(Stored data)

^^^^^^^^

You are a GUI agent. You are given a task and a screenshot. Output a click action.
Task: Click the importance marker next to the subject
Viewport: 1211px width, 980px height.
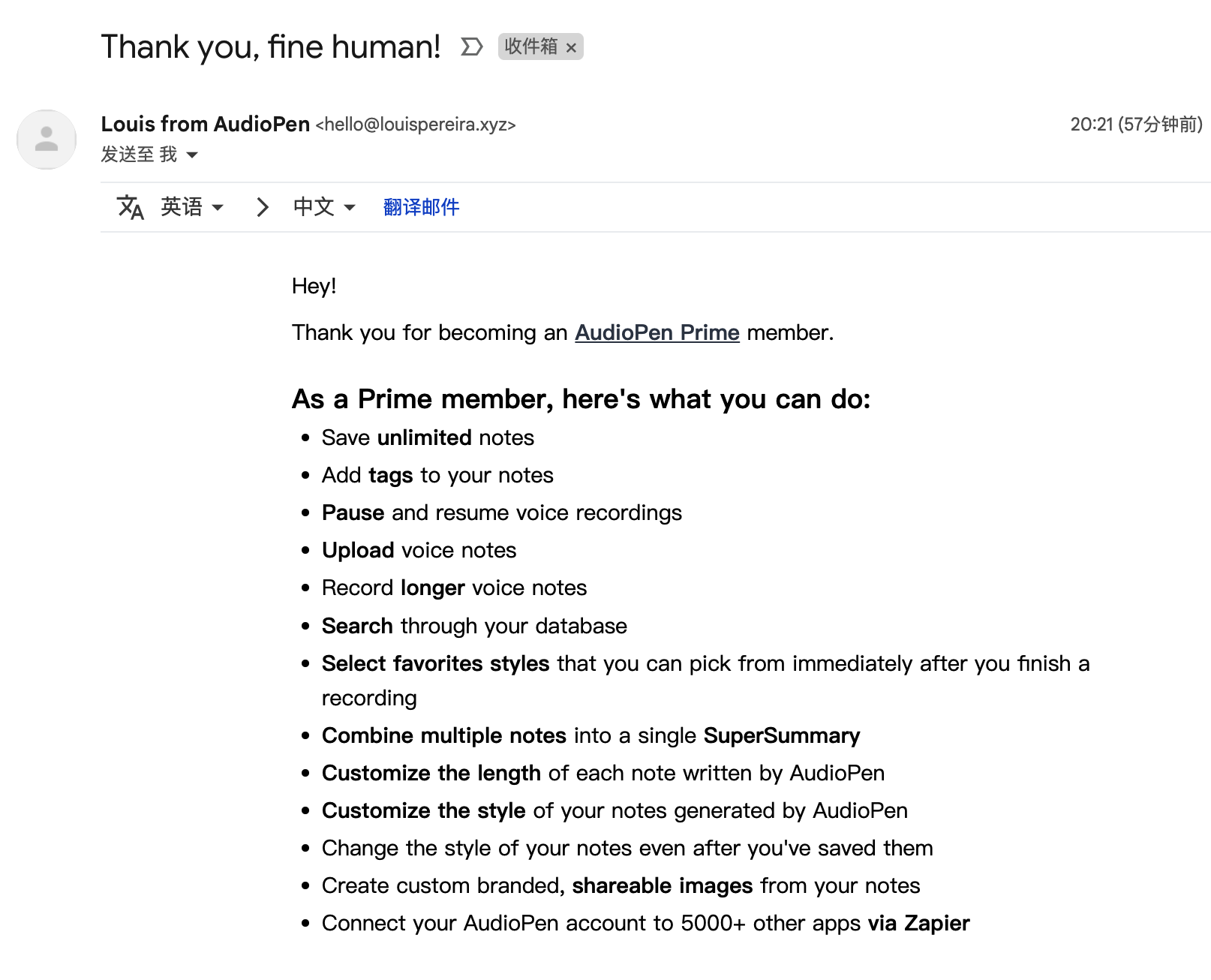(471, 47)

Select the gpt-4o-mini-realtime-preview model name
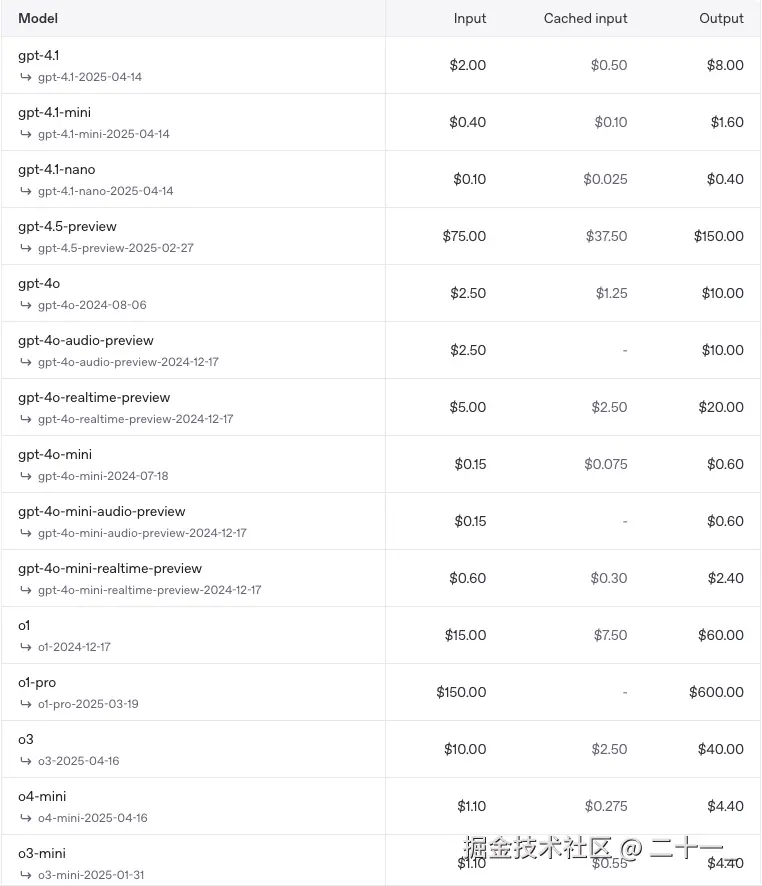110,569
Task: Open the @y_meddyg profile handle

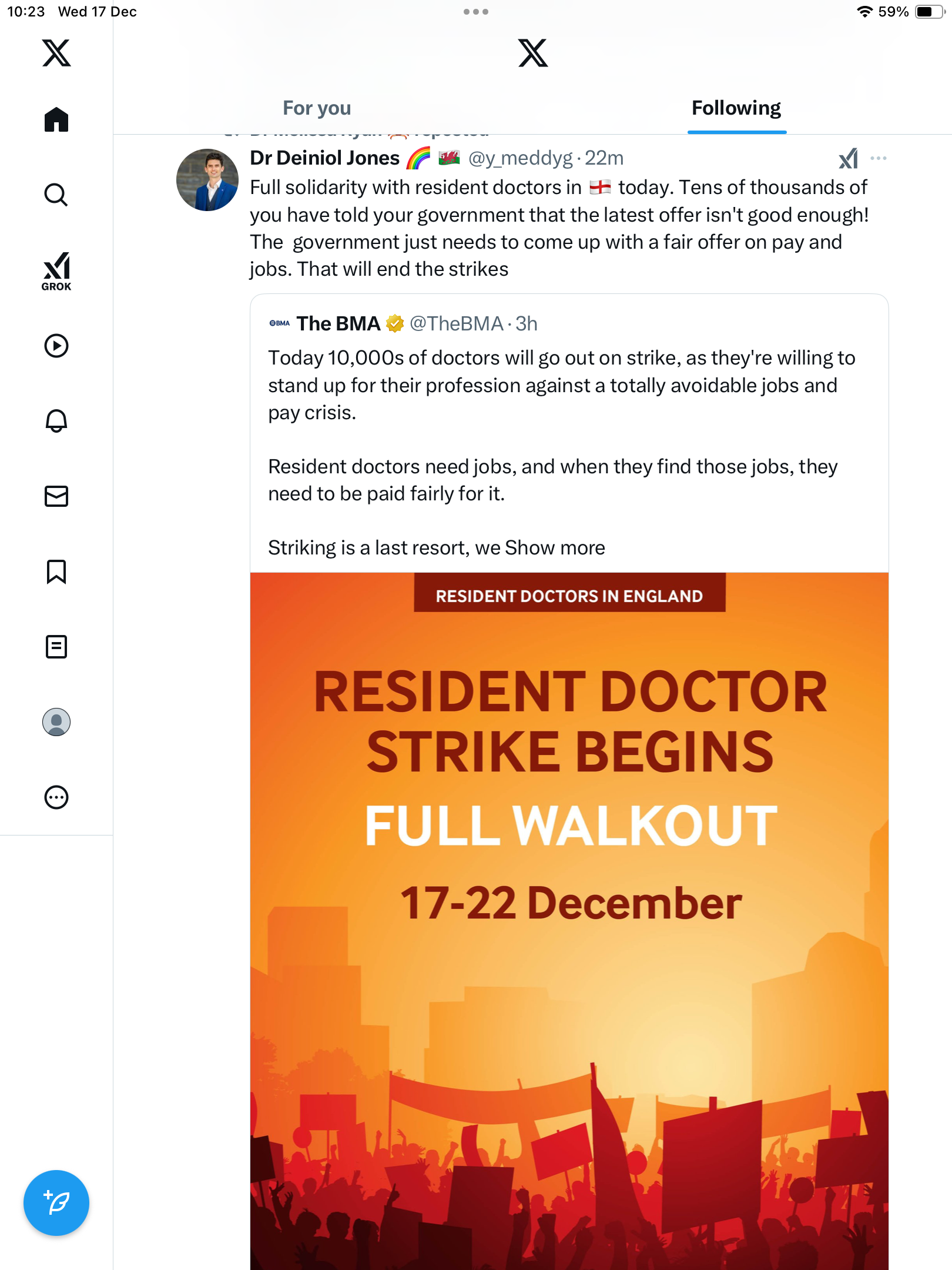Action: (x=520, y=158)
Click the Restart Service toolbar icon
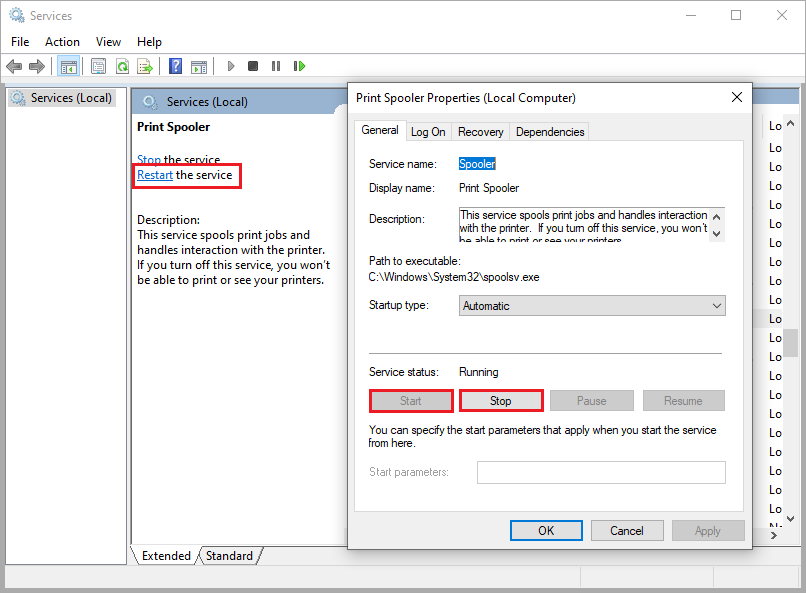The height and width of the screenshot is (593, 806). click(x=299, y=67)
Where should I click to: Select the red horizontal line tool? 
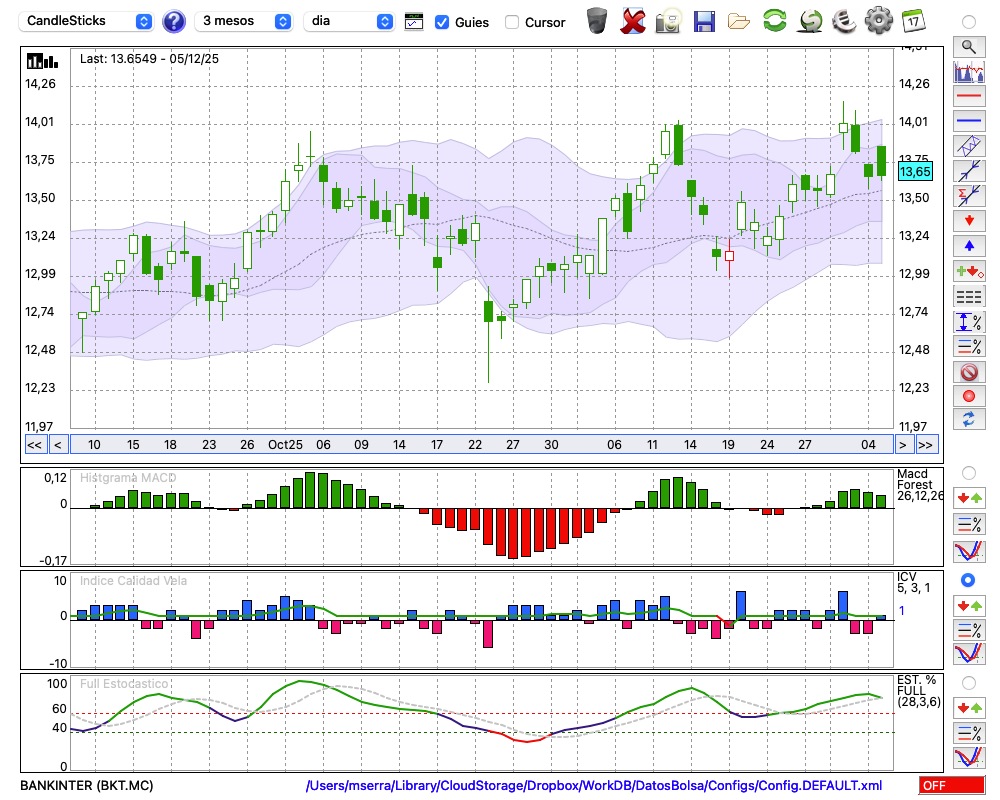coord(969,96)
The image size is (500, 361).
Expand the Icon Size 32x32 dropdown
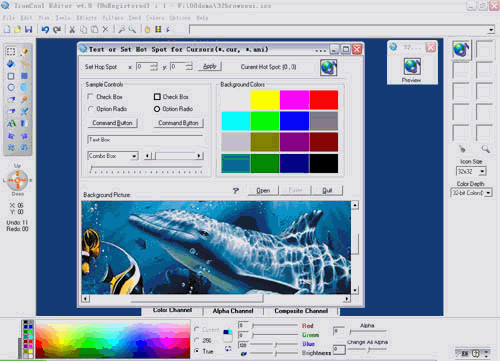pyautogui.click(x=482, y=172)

^^^^^^^^

Instructions to follow —
Each record must be repeated exactly, and no picture may be carried over.

Expected answer —
You are a GUI agent. You are given a task and a screenshot. Output a click action.
Task: Click the importance marker next to the subject
Viewport: 1211px width, 980px height.
(471, 47)

Select the gpt-4o-mini-realtime-preview model name
110,569
Task: Open the @y_meddyg profile handle

Action: (x=520, y=158)
Click the Restart Service toolbar icon
The height and width of the screenshot is (593, 806). click(x=299, y=67)
Where should I click to: Select the red horizontal line tool? 
coord(969,96)
The image size is (500, 361).
Expand the Icon Size 32x32 dropdown
pyautogui.click(x=482, y=172)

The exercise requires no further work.